*TEXTE DONNÉ*
########

La musique ça s’écoute, mais parfois ça se regarde aussi. Chaque semaine, La Face B vous sélectionne les clips qui ont fait vibrer ses yeux et ses oreilles. Tout de suite, la première partie de notre sélection 285 des clips de la semaine.

CABADZI – La Fable
CABADZI ne fait rien comme tout le monde. Le duo était de retour ces dernières semaines avec 59 secondes, un rendez vous hebdomadaire qui a vu sa première saison se terminer le 30 novembre dernier.
Pour sceller cette première partie de leur histoire, CABADZI en profite pour affirmer son retour musical et dévoile cette semaine La Fable.
Et une fable, c’est exactement ce que CABADZI nous offre, une histoire courte, une leçon de vie percutante et liée à l’actualité et aux pensées du groupe. Le morceau démarre comme une sorte de comptine inquiétante et voit la musique gagner en rythme et en intensité.
Avec La Fable, CABADZI s’interroge sur notre monde mais surtout sur un dialogue qui devient de plus en plus impossible. Que reste-t’il quand on est incapable de discuter avec des gens qui ne pensent pas comme nous ? Deux robots qui récitent des discours qui n’impactent pas l’autre ? Des éclairs qui tonnent dans le silence et dont l’écho n’atteint personne ? Surtout, il reste la violence, celle qu’on finit par ne plus pouvoir surmonter et qui finit par briser des liens et l’existence elle-même.
Loin d’être manichéenne, la fable de CABADZI interroge, place ses héros face à leurs propres contradictions et pousse à ouvrir des brèches dans le chaos pour continuer à exister en tant que communauté.
La vidéo de Marian Landrieve nous entraine au plus près du duo. Dans un noir et blanc affirmé et une simplicité de façade, on regarde CABADZI évoluer avec ses instruments. Des incrustations animées laissent passer des images qui piratent le réel, qui transforment notre vision de ce qui se passe devant nous.
Deux garçons autour de leurs machines qui cherchent à trouver des solutions, à échapper à une réalité de plus en plus violente et intolérable. Comme toujours avec CABADZI la vérité se trouve dans la musique, dans ce qu’elle leur apporte et apporte aux autres. Une manière évidente de recréer un dialogue et de tisser à nouveau des liens.
Juste pour ça, on est heureux du retour de CABADZI.
You Man – Go Back To Paradise
Ce weekend, on s’offre un retour bien mérité en Calaifornie pour découvrir le fruit de la rencontre entre You Man et Loup Blaster autour de Go Back To Paradise.
Issu de leur dernier projet, Aftersome, Go Back To Paradise réuni tout ce qu’on aime chez You Man : une sorte de transcendance musicale, un morceau qui nous pousse au delà du réel et qui nous permet aussi un jeu de mot idiot entre la transe et la danse.
Car c’est sur ce terrain parfait que joue You Man, une musique à la fois hypnotique, efficace et dansante. Go Back To Paradise frappe le corps et l’esprit, ajoute des touches italo disco à une boucle répétitive et entêtante.

########

*JEU DE DONNÉES*
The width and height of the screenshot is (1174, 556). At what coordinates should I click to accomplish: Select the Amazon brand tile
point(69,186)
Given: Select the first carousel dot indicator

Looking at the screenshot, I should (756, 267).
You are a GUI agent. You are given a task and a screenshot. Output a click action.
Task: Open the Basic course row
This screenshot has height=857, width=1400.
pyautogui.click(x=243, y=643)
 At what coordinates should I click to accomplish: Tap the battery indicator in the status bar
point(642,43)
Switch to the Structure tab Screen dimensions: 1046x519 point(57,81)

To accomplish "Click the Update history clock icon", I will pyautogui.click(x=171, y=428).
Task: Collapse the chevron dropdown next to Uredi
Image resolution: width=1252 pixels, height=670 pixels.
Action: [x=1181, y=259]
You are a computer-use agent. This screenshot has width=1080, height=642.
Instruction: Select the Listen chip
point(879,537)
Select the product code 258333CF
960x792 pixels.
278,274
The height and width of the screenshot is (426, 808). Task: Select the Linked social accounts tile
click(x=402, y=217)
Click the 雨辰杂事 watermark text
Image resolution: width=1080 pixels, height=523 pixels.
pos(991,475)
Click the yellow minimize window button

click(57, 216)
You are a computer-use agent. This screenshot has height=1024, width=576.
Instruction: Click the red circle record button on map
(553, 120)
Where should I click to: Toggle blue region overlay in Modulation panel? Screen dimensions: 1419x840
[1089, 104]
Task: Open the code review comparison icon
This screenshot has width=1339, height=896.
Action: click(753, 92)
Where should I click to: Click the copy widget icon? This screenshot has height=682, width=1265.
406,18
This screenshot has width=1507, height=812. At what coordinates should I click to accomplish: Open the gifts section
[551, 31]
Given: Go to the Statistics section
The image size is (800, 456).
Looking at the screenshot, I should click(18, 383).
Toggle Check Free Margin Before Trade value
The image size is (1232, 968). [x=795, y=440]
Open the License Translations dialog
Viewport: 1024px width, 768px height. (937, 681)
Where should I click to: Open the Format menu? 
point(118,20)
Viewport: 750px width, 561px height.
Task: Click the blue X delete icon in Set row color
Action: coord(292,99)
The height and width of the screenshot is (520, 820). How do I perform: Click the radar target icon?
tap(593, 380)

########

*CONSIGNE*
Renvoie mot pour mot le passage de l'article sur les clips de la semaine situé entre « Issu de leur » et « répétitive et entêtante. », ces deux extraits compris.

*CORRIGÉ*
Issu de leur dernier projet, Aftersome, Go Back To Paradise réuni tout ce qu’on aime chez You Man : une sorte de transcendance musicale, un morceau qui nous pousse au delà du réel et qui nous permet aussi un jeu de mot idiot entre la transe et la danse.
Car c’est sur ce terrain parfait que joue You Man, une musique à la fois hypnotique, efficace et dansante. Go Back To Paradise frappe le corps et l’esprit, ajoute des touches italo disco à une boucle répétitive et entêtante.